** BEGIN Stored data **
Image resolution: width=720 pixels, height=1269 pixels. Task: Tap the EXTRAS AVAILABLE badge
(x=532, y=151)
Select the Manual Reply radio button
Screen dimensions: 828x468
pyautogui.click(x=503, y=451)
** END Stored data **
* _Work required_:
Could you gather every line in the material above that contains the word "pixels" and copy each one in full?

* _Completed task_:
Image resolution: width=720 pixels, height=1269 pixels. Task: Tap the EXTRAS AVAILABLE badge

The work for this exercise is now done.